→ **What the task requires**: Copy exactly the lines from the one containing "This screenshot has height=1067, width=1920." through the last line of the records below, both included, and leave out the pictures.

→ **Data shown**:
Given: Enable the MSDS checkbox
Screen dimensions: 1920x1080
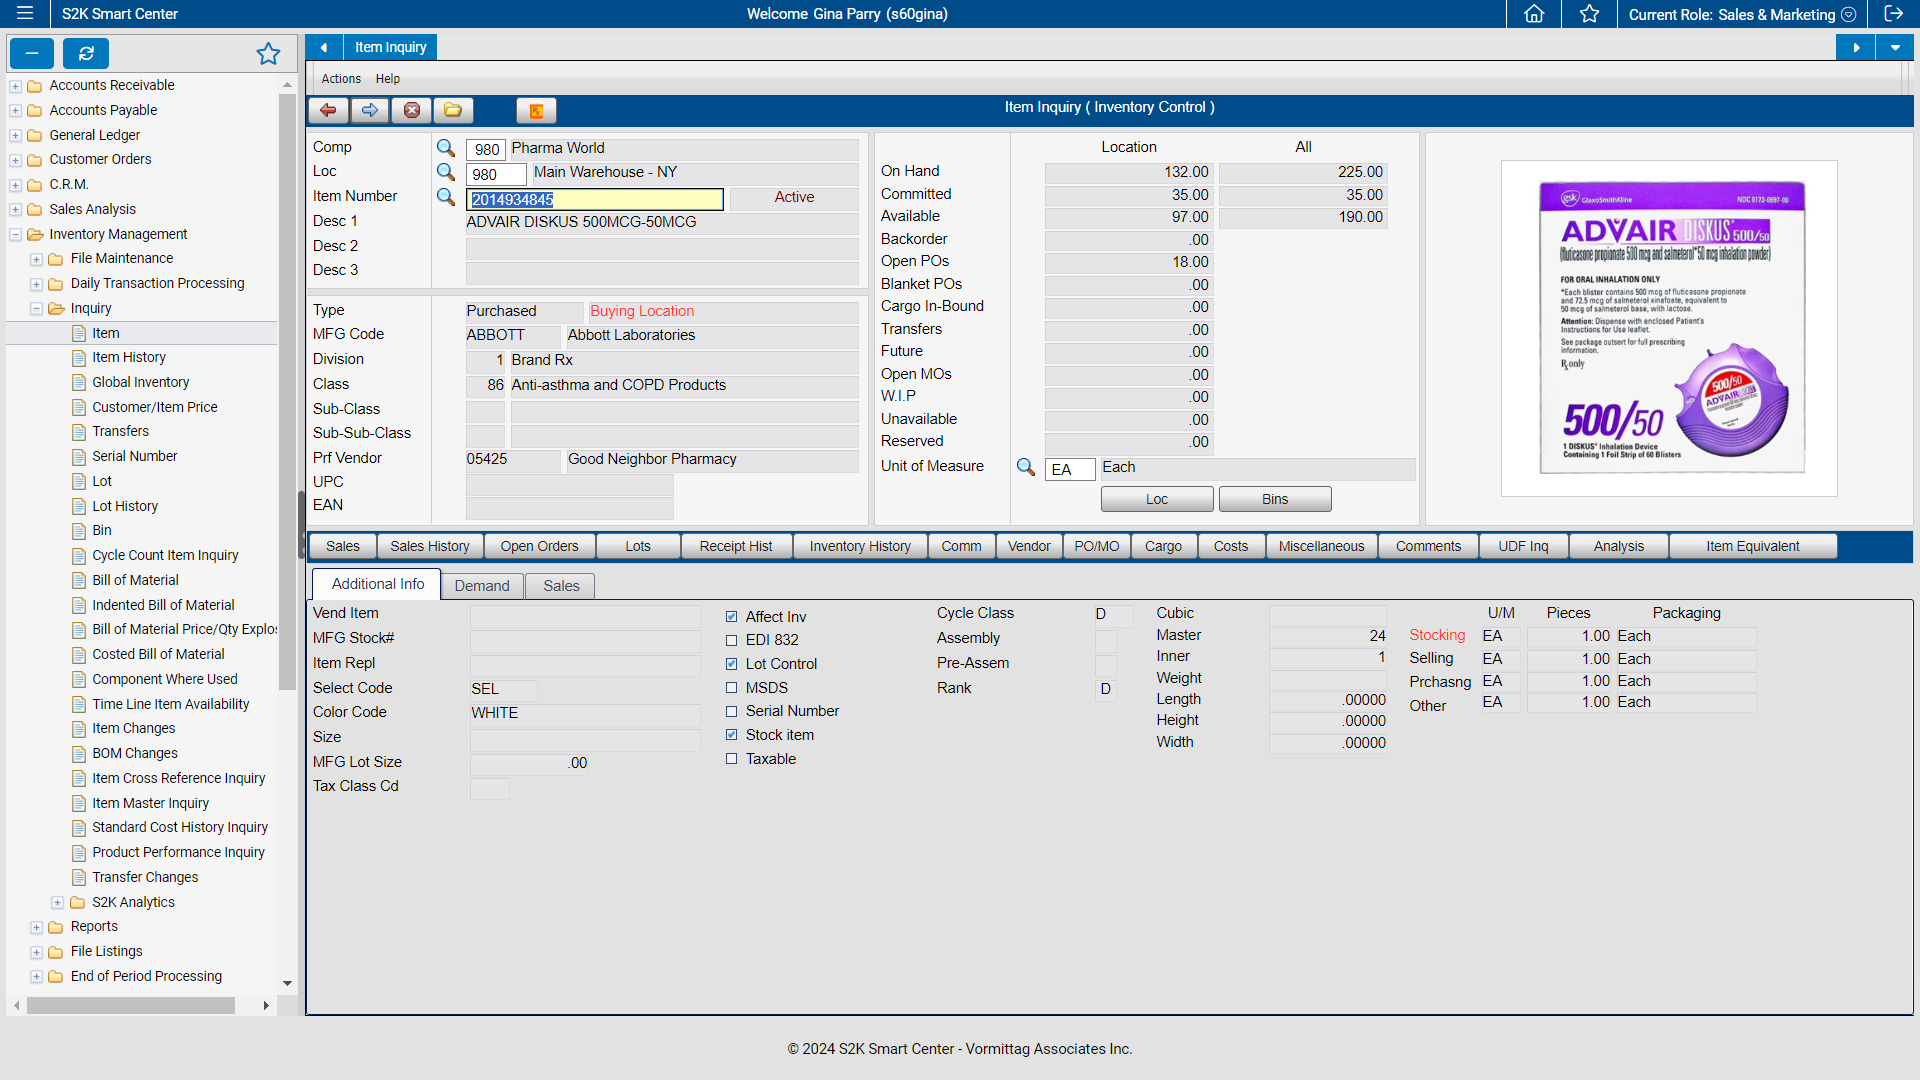Looking at the screenshot, I should coord(731,687).
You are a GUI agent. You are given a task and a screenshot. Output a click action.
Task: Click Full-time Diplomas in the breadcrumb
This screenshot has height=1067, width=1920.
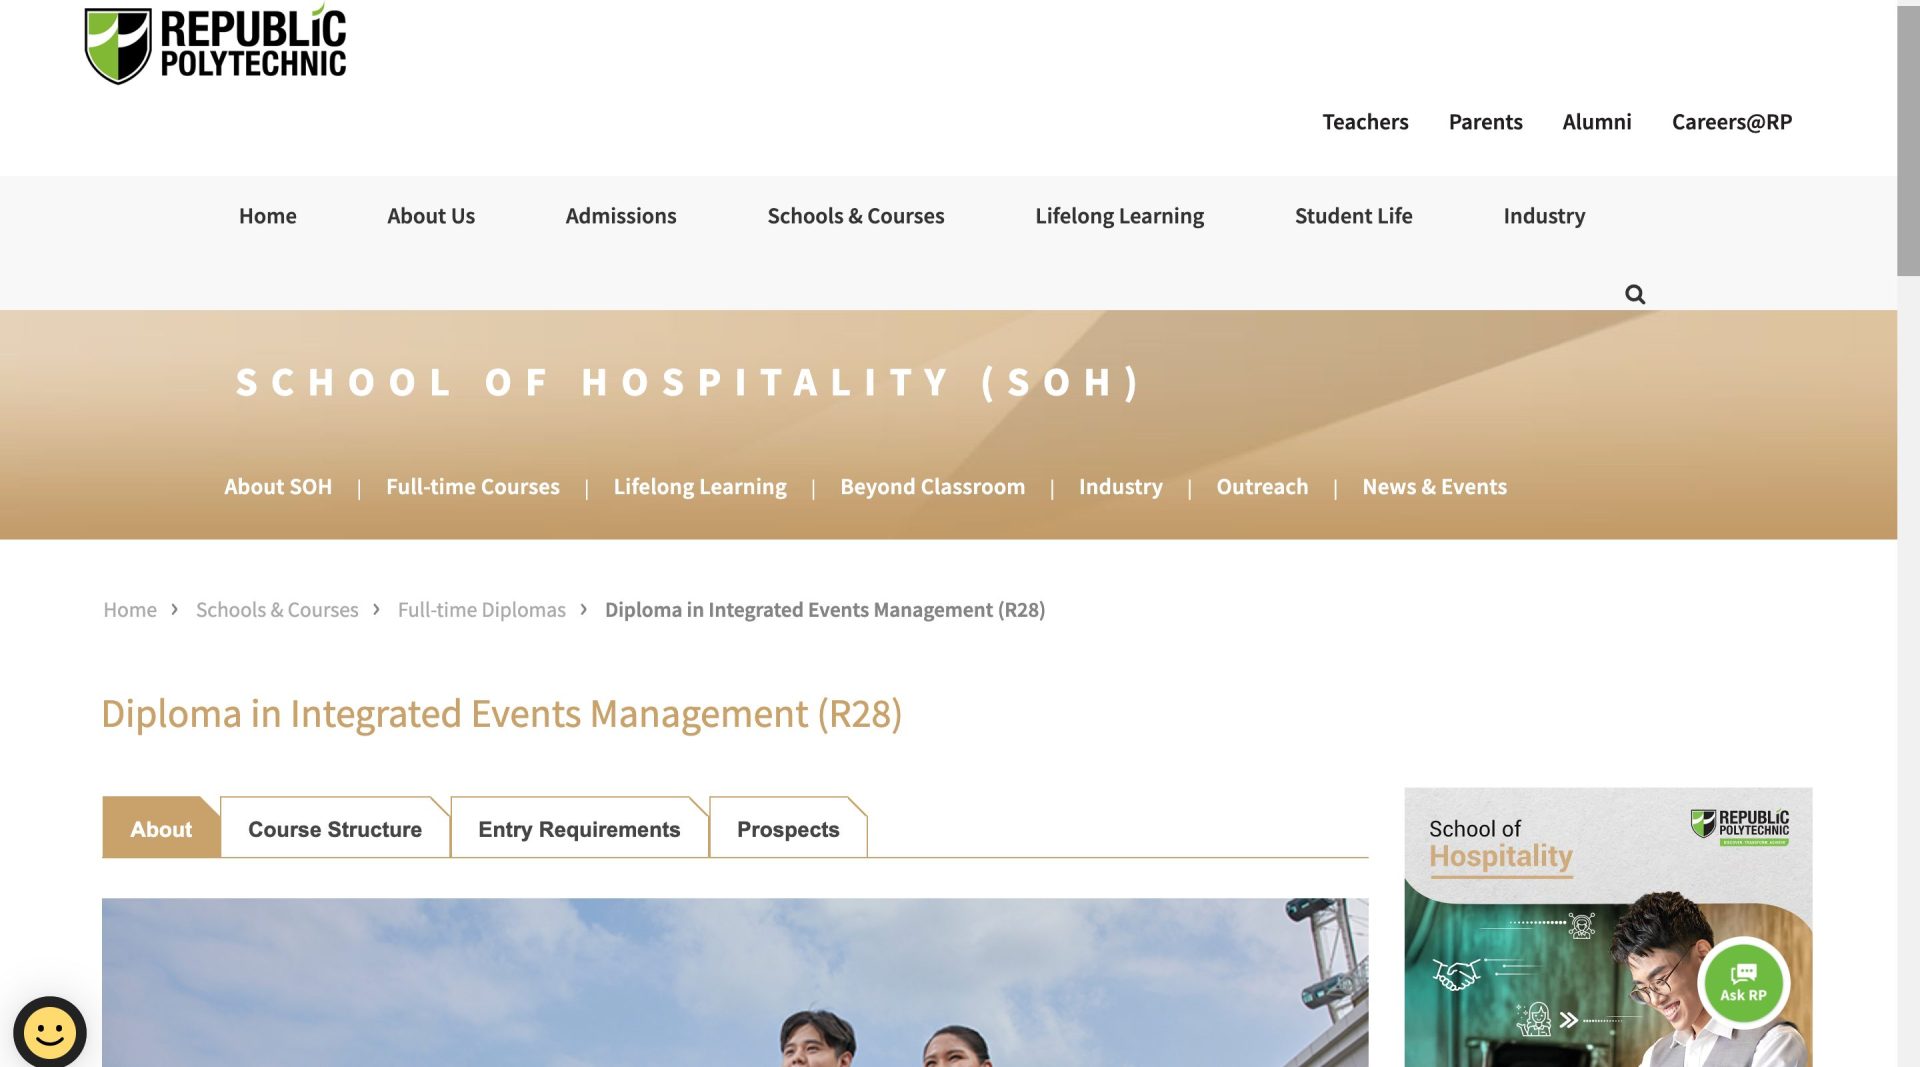coord(481,609)
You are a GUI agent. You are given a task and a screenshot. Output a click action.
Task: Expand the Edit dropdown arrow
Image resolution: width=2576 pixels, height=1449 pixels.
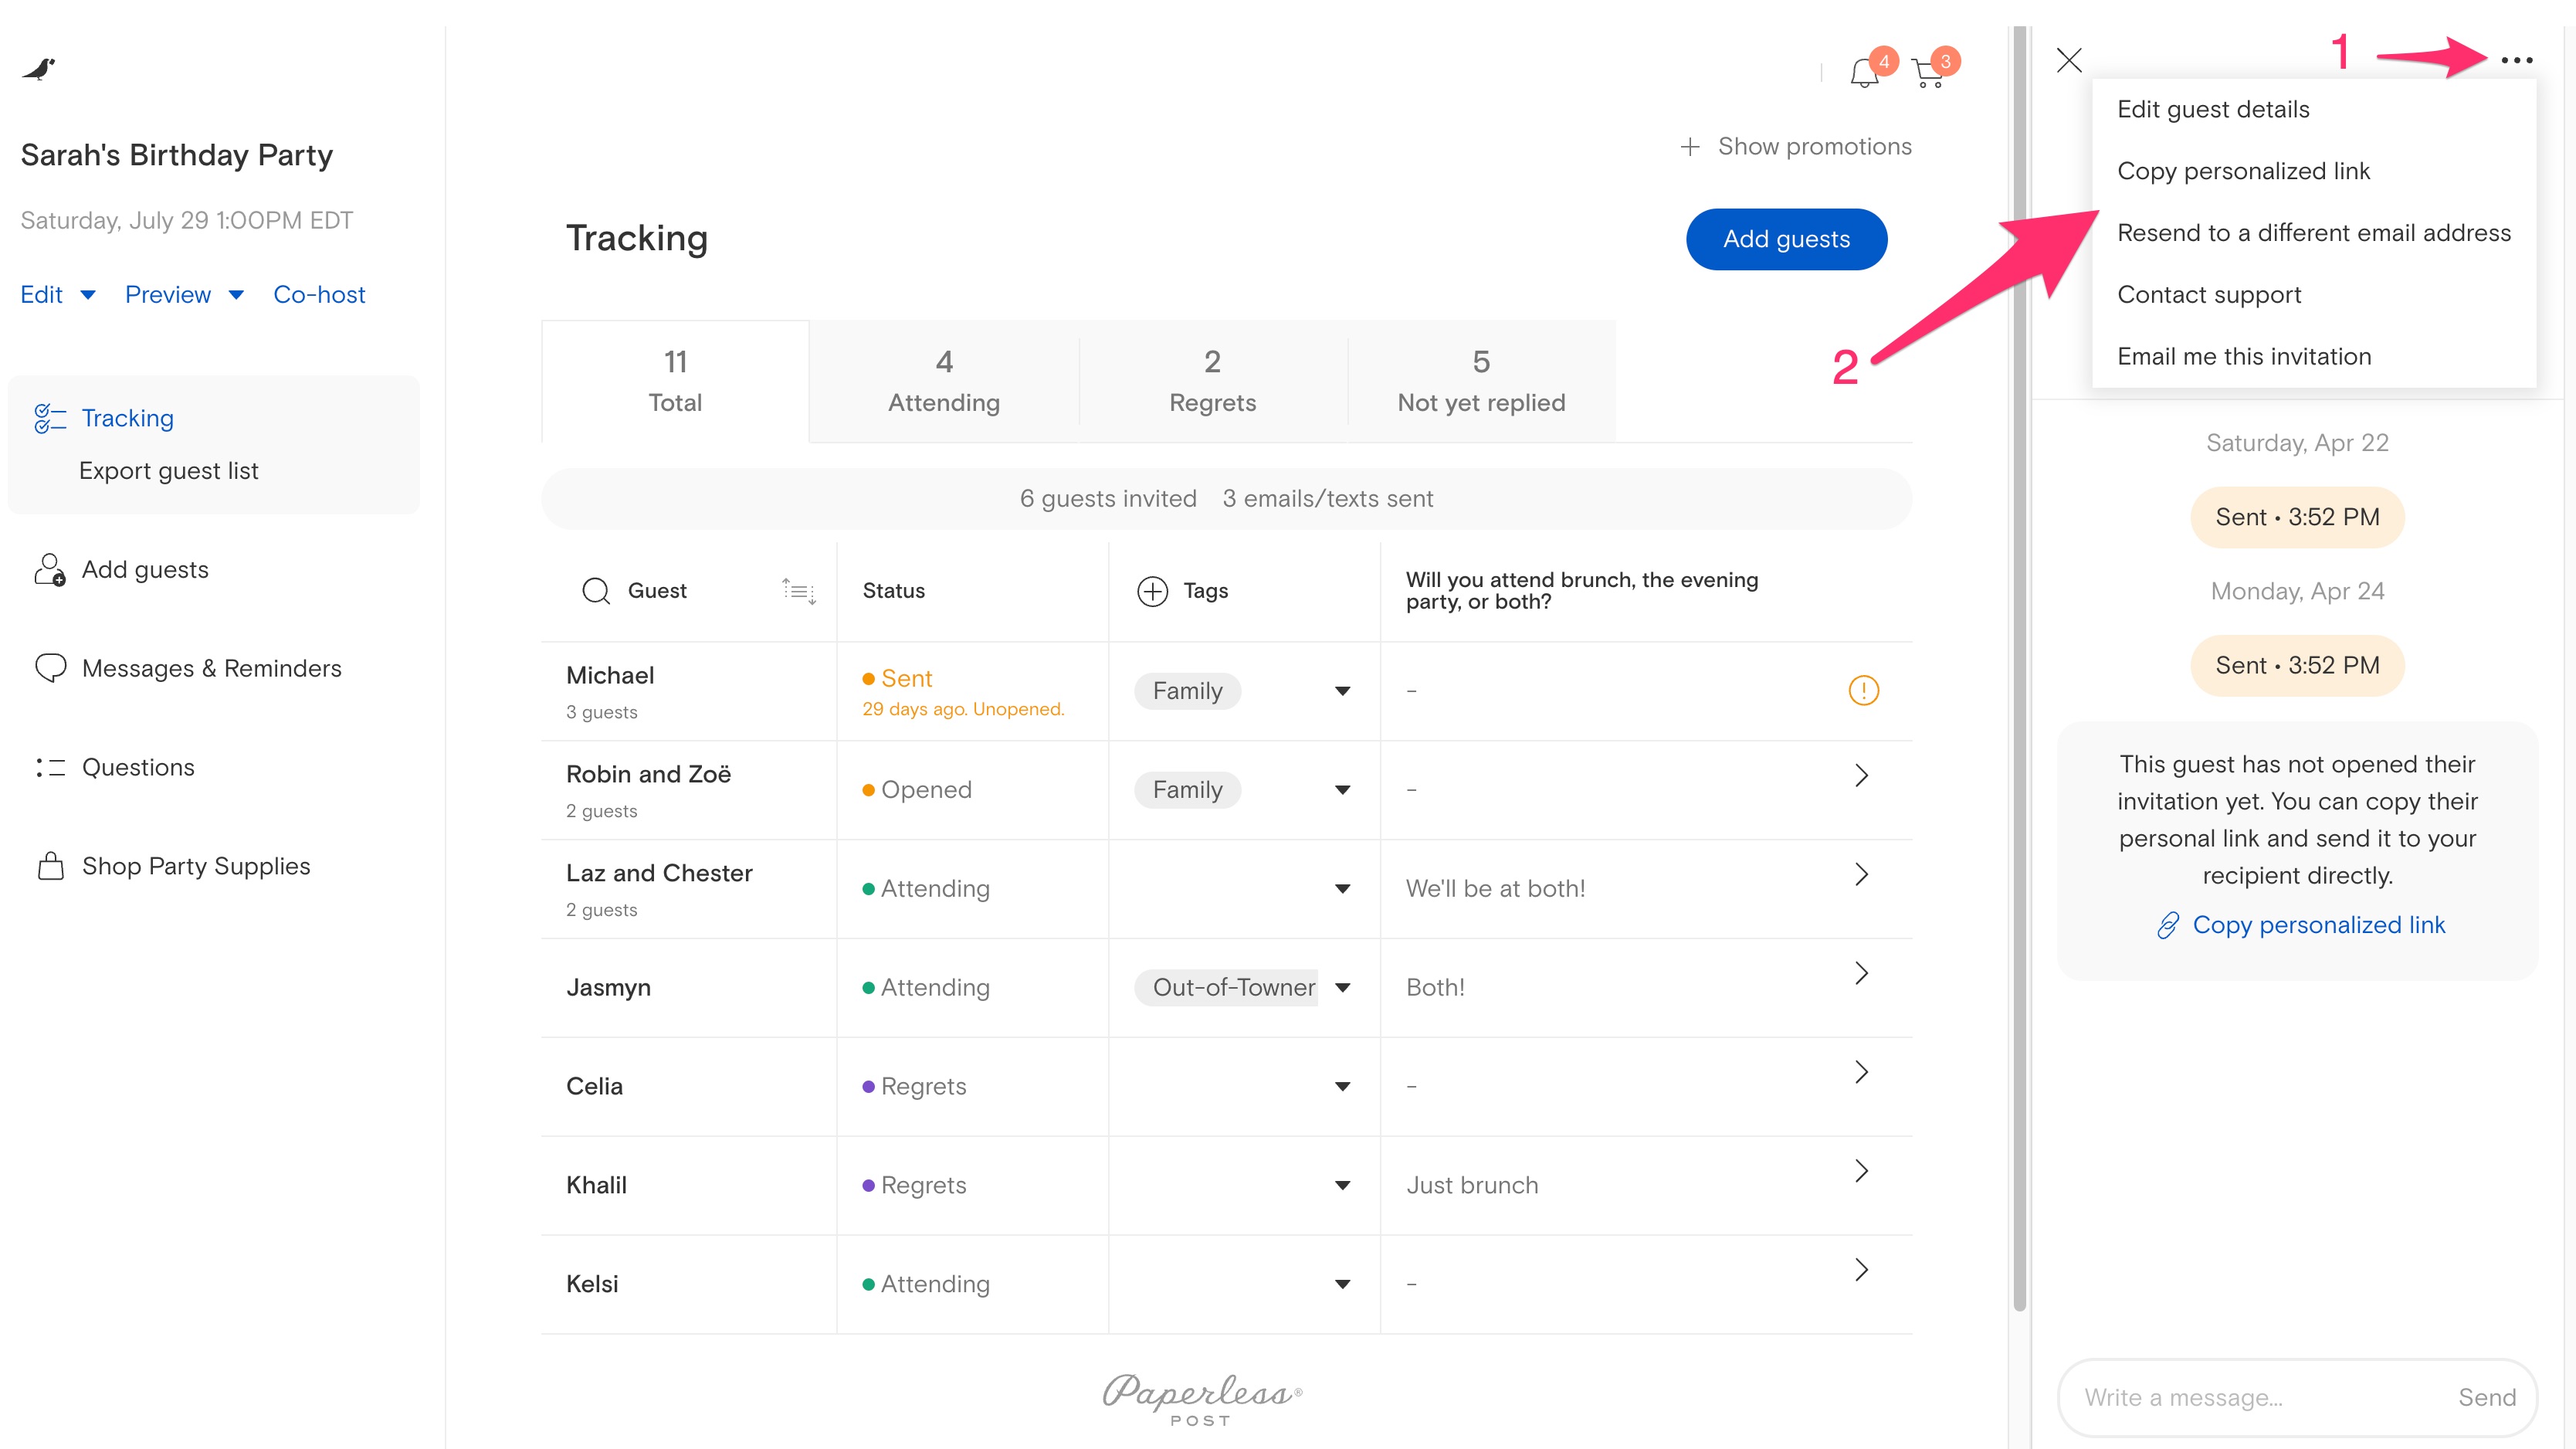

→ **Solution**:
This screenshot has height=1067, width=1920.
coord(481,609)
You are a GUI agent. You are given a task and a screenshot. Output a click action.
Task: Expand the Edit dropdown arrow
Image resolution: width=2576 pixels, height=1449 pixels.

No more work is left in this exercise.